Nesta edição:
I. Não surpreende, mas abala.
II. Militância virtual.
III. Racista Antirracista.
IV. Conecta Livros.
V. Conecta Links.
VI. Só mais uma dica.
Junho de 2020. Escrevo de Coritiba. Lugar que nunca pisei mas sempre quis conhecer. Jamais imaginei que fosse em plena pandemia e a uma onda de protestos. Depois de 16 horas revezando ao volante e mais algumas horas recuperando as energias, acordei no Paraná com o "pau quebrando".
Uma sequência de acontecimentos que vem de longe mas cada vez mais volumosos que não precisa ser antropólogo, economista ou estudioso político para perceber que se trata de momentos de extrema instabilidade, daqueles que precedem as grandes revoluções, como a história nos mostra.
E é aqui, cumprindo a prioridade que é o dever familiar, longe de casa, meio perdido e tentando me manter inteirado com o que acontece ao redor e controlando meu lado inflamado de querer opinar sobre tudo, que sai mais uma edição.
I. Não surpreende, mas abala.
Já não sei mais o que esperar em 2020. Por mais caótico e bizarro que sejam os acontecimentos, nada mais parece surpreender. E mesmo assim, tudo tem uma enorme capacidade de nos abalar.
Fugir das notícias, se isolar e se desconectar pode ajudar mas não para sempre. É meio que impossível passar muito tempo sem refletir, questionar e opinar sobre o momento e sobre onde tudo isso vai dar.
Não conheço ninguém que não esteja, em maior ou menor grau, abalado e preocupado com o momento e suas consequências para o futuro. Seja com relação a sua vida particular como em relação a vida em sociedade como conhecemos.
Porque sim, os eventos nos levam a crer que o futuro está em jogo. Vale lembrar que nossa agenda é muito pautada pela do noticiário. Sempre teve muita coisa trágica acontecendo por aí. Ainda assim, é notório o momento de extrema instabilidade em quase todo o mundo e a escalada fascista cada vez mais perto de casa. (e não que isso tenha surgido de uma hora para outra ou que seja uma novidade na história).
Essa escalada põe em risco todo um sistema político, econômico e social. O futuro de fato está em jogo. Uma ruptura se aproxima. É muita tensão de todos os lados, em vários países ao mesmo tempo. E sinceramente, espero que essa ruptura chegue. Não tem como continuar do jeito que está. Eu só não sei como ela virá.
Será através da guerra? Existe uma via totalmente pacífica? Saqueamentos e outros vandalismos são legítimos? Aderir a manifestações nas redes sociais ajuda ou só causa mais ruído? É muita informação, muita gente falando qual o melhor caminho, o que pode e o que não pode.

● Material fornecido
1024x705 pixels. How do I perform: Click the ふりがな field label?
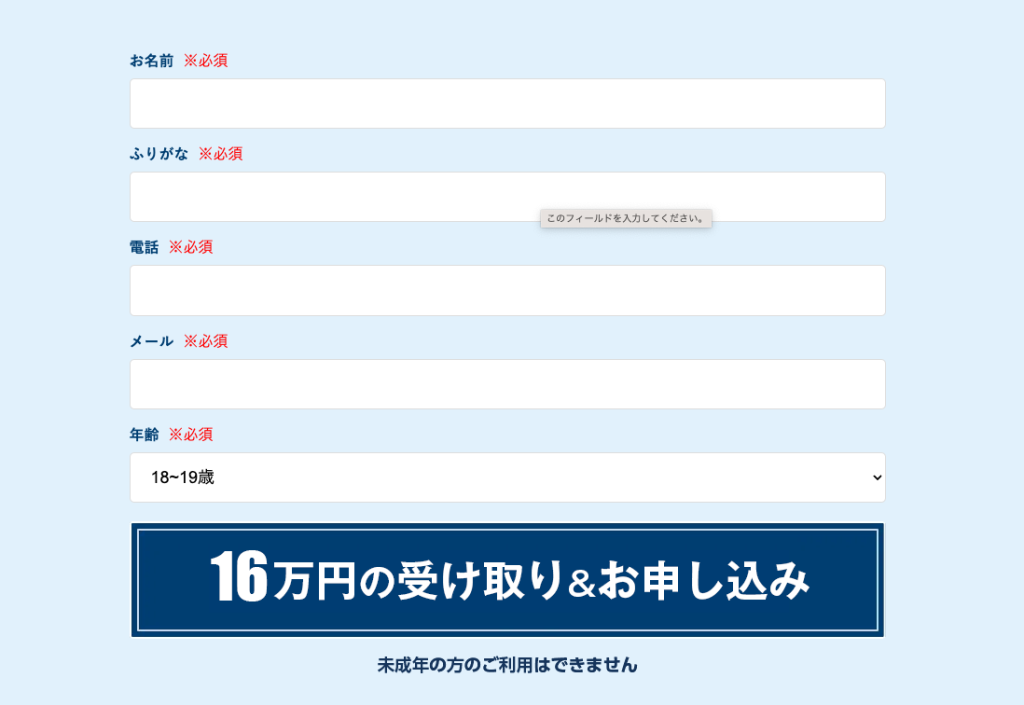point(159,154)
---
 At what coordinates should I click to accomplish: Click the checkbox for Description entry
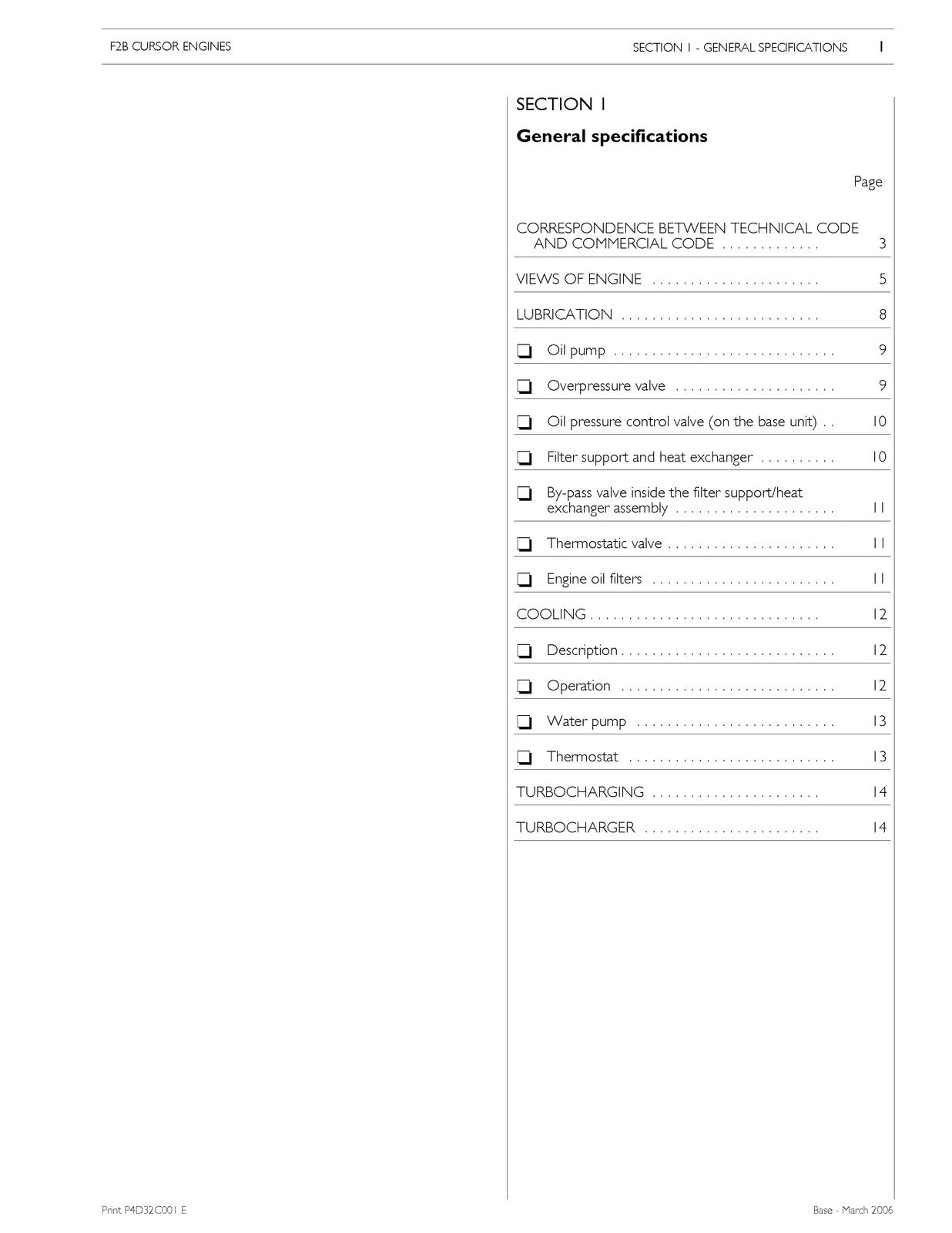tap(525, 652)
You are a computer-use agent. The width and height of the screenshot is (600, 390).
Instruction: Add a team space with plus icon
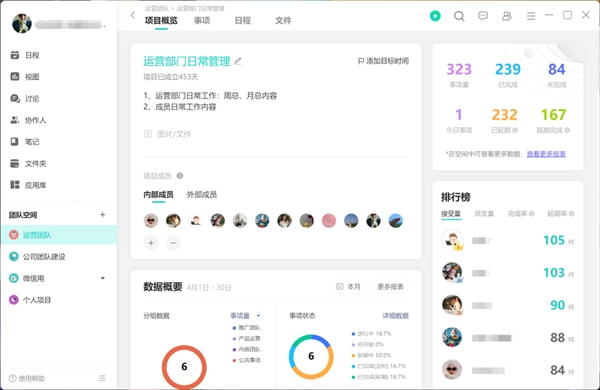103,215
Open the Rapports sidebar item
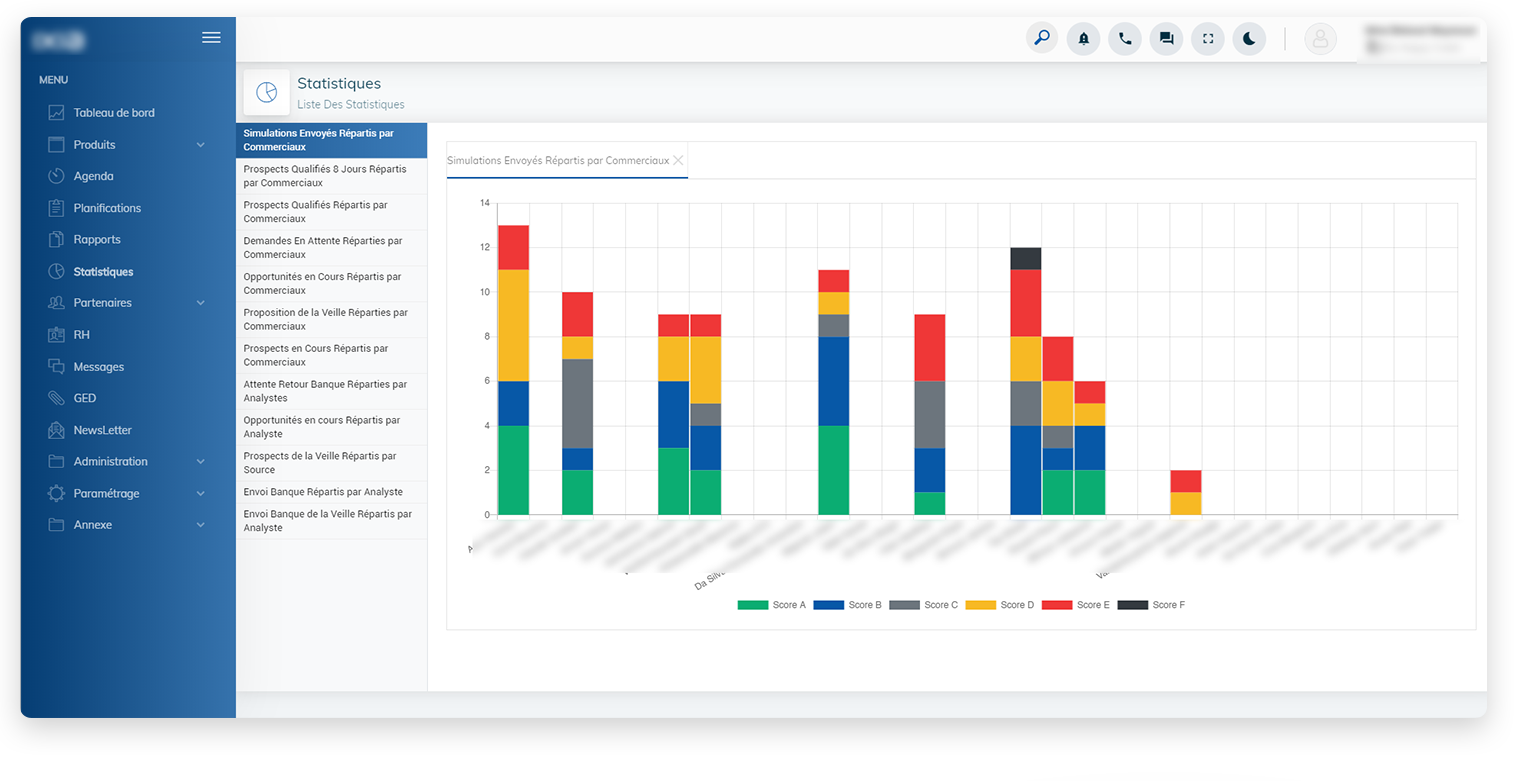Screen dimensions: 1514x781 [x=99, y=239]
...
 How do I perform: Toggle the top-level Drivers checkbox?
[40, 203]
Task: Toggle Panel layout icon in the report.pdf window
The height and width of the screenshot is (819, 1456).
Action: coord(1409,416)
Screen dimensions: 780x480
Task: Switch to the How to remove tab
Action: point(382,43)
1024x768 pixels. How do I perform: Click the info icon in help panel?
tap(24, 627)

● Tarefas a cumprir
a – Repita o trecho da newsletter de junho de 2020 que vai de "III. Racista Antirracista." até "história nos mostra.".
b – Prossiga com a newsletter de junho de 2020 a partir da última frase apresentada.
Os itens não são necessários para nada.

● Respostas por tarefa
a –
III. Racista Antirracista.
IV. Conecta Livros.
V. Conecta Links.
VI. Só mais uma dica.
Junho de 2020. Escrevo de Coritiba. Lugar que nunca pisei mas sempre quis conhecer. Jamais imaginei que fosse em plena pandemia e a uma onda de protestos. Depois de 16 horas revezando ao volante e mais algumas horas recuperando as energias, acordei no Paraná com o "pau quebrando".
Uma sequência de acontecimentos que vem de longe mas cada vez mais volumosos que não precisa ser antropólogo, economista ou estudioso político para perceber que se trata de momentos de extrema instabilidade, daqueles que precedem as grandes revoluções, como a história nos mostra.

b –
Essas encruzilhadas de situações incertas que não nos dizem exatamente para onde vamos ou o que veremos quando olharmos para trás são, talvez, mais uma prova de que o momento é daqueles históricos e de que uma ruptura está cada vez mais perto ao mesmo tempo que se mostra cada vez mais necessária.
Do mesmo jeito que me sinto inflamado por reagir contra toda essa normalização do absurdo, a tomar partido, a chegar a dizer que virei comunista em combate ao bolsonarismo, também sinto, muitas vezes, que estou apenas me deixando levar pelo hype, pela polarização, pela loucura das redes sociais.
Por mais que tente olhar para os lados e entender os diferentes caminhos possíveis, a incerteza só aumenta. O que não resta dúvidas é que a casa está em chamas e nós estamos dentro, escolher o sedutor caminho de ficar parado e calado não me parece mais uma opção.
E ainda que cada vez menos surpreso, mais abalado e reflexivo, me sinto tentado a me apegar ainda mais a mensagem de que é hora de abandonar a “sensação persistente de que “não sou bom o bastante para ser militante” e a de que “é preciso resistir, pressionar, ajudar, mobilizar, falar e se posicionar sem nenhum constrangimento por ser ou não letrado no assunto.”
II. Militância virtual
Quando as primeiras imagens de Minneapolis com prédios em chamas surgiram, fiz uma postagem invocando Djonga e o slogan “fogo nos racistas” (que em muitos lugares já não era mais apenas um slogan). Recebi mensagens de reprovação sobre como isso era extremista e como os atos de vandalismo eram muito erradas.
Poucos dias depois a bandeira do antifascismo memetizou e tomou conta dos feeds. Os protestos antirracistas escalaram e as manifestações virtuais seguiram o mesmo ritmo.
Aderi ao movimento #blackouttuesday para logo depois ler uma dezena de “threads” sobre como a manifestação mais esvaziava do que ajudava o movimento, que tive vontade de apagar a postagem.
Com a consciência de que não tenho lugar de fala em muitas discussões, refletindo sobre se não seria mais adequado ficar em silêncio, voltei a me questionar se meus posicionamentos eram legítimos e se de fato ajudavam em algo maior (lembrando que se posicionar vai muito além de uma simples postagem em rede social).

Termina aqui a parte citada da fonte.